The most prominent DWaaS providers are young companies with employee populations in the hundreds. The hacking industry is populated by thousands of experienced and highly motivated people who breech security every hour of every day. Their maturity, experience and a proven and successful hacking track record are undeniable. But malicious intent is not the only concern; in fact for me, it’s less worrisome than human mistakes.
The two most prominent “oops” stories in my recent memory come from Amazon and Twitter. Remember back in March 2017 when significant portions of the Internet were crippled when part of Amazon’s cloud, S3, experienced an hours-long outage?
In an official Amazon statement, the company said “An authorized S3 team member using an established playbook executed a command which was intended to remove a small number of servers for one of the S3 subsystems that is used by the S3 billing process. Unfortunately, one of the inputs to the command was entered incorrectly and a larger set of servers was removed than intended.”

So why is Vertica a better choice? Why should companies really worry about “outsourcing” their data warehouse? There are two fundamental reasons why Vertica can deliver the analytics needed without the risk that everyone dreads. First, Vertica provides a granular level of role and privilege control ensuring that even within the company that trusts its data to Vertica, each user can only see the data and the queries for which he or she is specifically granted approved access. Column level encryption, alerts in the Management Console and a wide variety of other security functions are built into the core of the Vertica code. But the second reason is even more compelling to me. When there is a problem with a table, or a problem with a node, or a performance issue with a query or frankly any support related issue, the customer is fully and completely in charge of what information is shared with the Vertica Support and Best Practices team. Only the customer can choose to provide Vertica logs, and only the customer can choose what data is included in those logs. Only the customer Know2Growcan run a Scrutinize report and provide that information to Vertica. This gives customers full and complete control over what they share, something that is not true with Data Warehousing as a Service.

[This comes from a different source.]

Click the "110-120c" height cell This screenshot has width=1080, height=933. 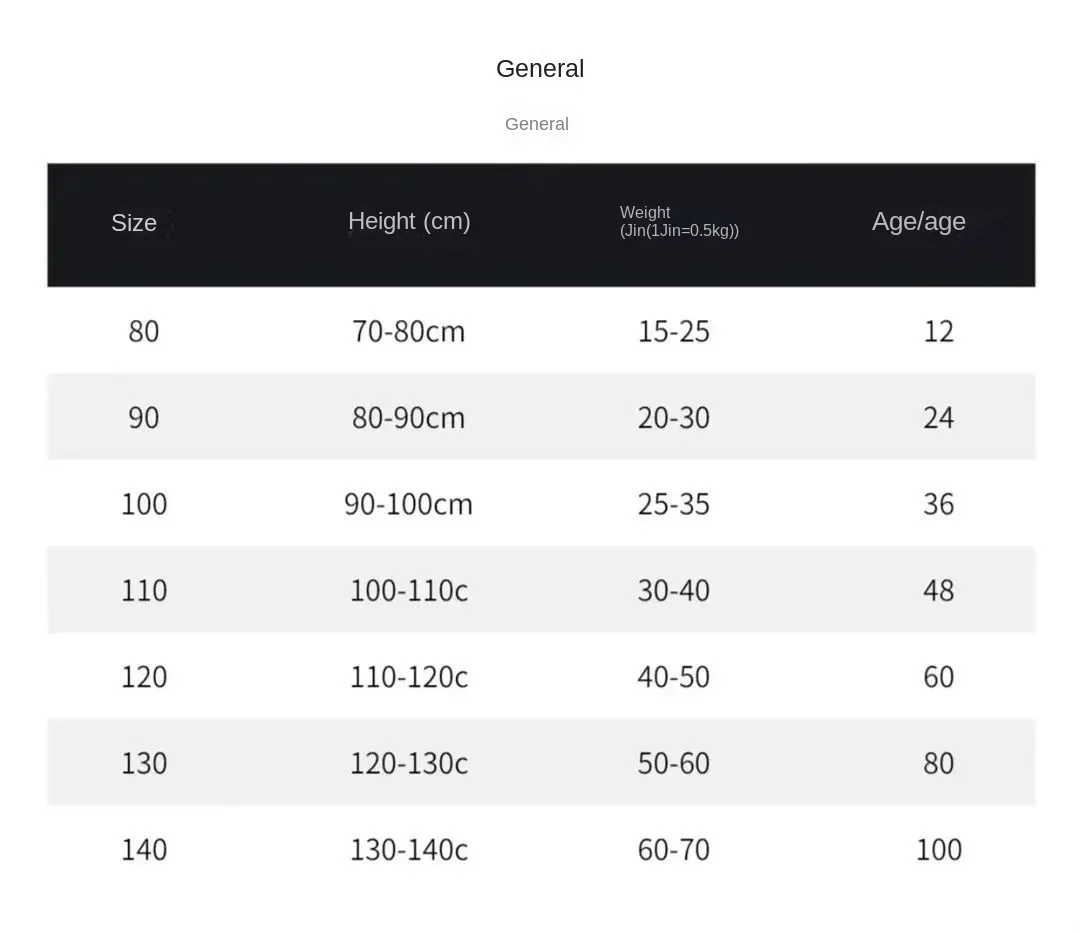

I was recently chatting with Shrirang Kamat, the leader of Vertica’s Best Practices team and someone who is the point of escalation for the most critical customer issues. He told me that he has helped customers whose data was so sensitive that they could not allow him to see even the column names in their tables given the sensitivity. He shared a funny story about information that he did learn from data provided by one of our customers … information that he wished he didn’t know! But the visibility to any and all of the data that Vertica manages and analyses for all of our customers is firmly and completely within their control and since they’re the ones who will pay the price if mistakes are made, that level of control will definitely provide a better night’s sleep, especially to the CFO and General Counsel.

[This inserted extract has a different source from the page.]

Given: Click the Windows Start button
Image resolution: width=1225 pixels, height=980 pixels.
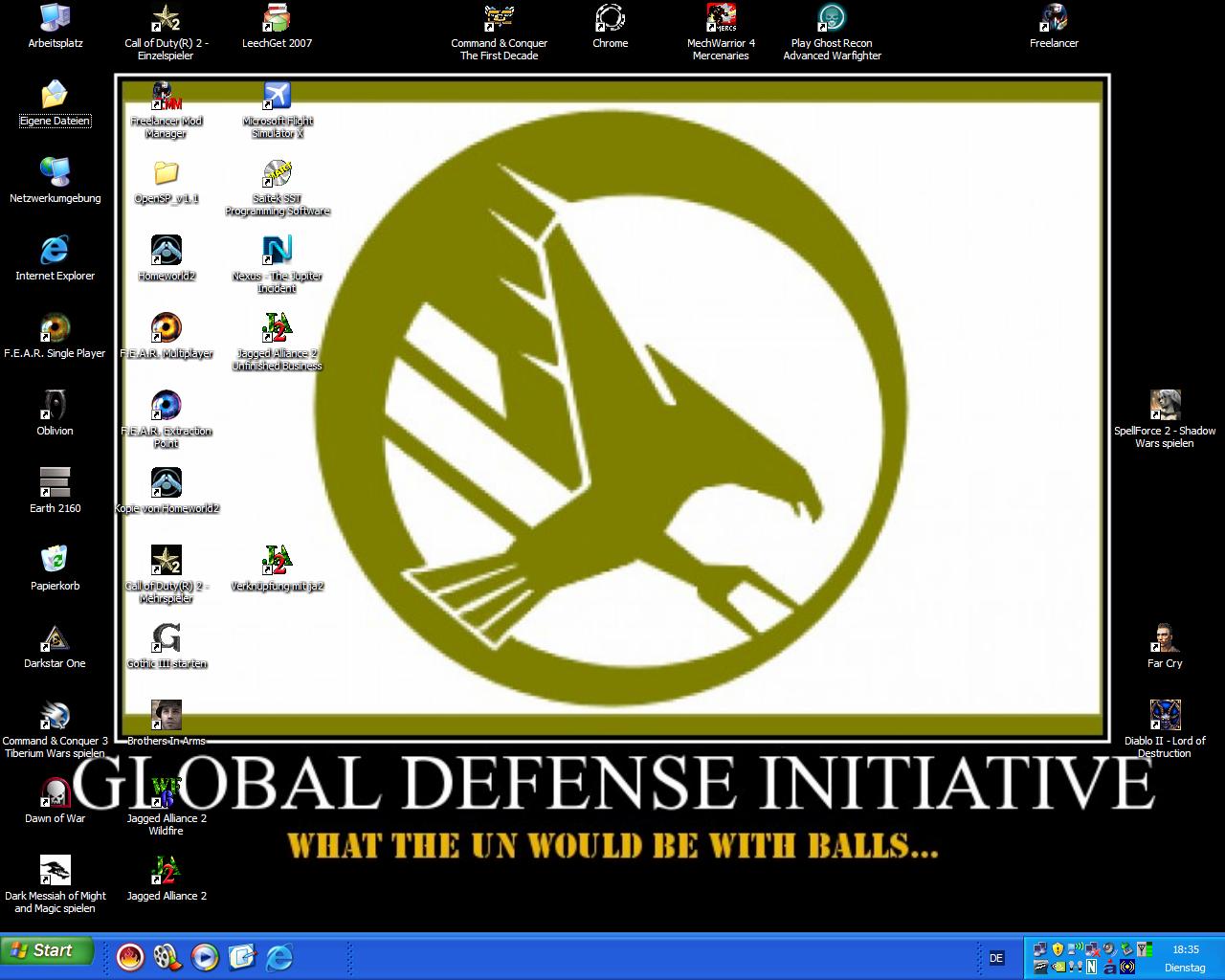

The message here is clear – there are a lot of questions but not a lot of answers. Human error is unavoidable so how can our customers ensure that they don’t add yet another layer (DWaaS) of risk to their cloud stacks? Take control and keep control!
Security is not the only unknown. As we approach the end of the quarter, my Product Marketing team is working hard to ensure that every forecasted expense, invoice, accrual and Pcard reconciliation is completed before quarter close. We get in a LOT of trouble if we overspend or miss our forecast and I can’t help but assume that many of our customers have the same constraints. For DWaaS providers who “auto scale” without any control or approval from their customers, the only accurate financial forecast is the monthly bill. My experience is that Finance doesn’t like surprises!
None of this means that Data Warehousing as a Service isn’t the right choice for some companies. But for companies whose data is truly foundational to their business success and legal responsibility, it’s a good idea to consider the risks as well as the convenience.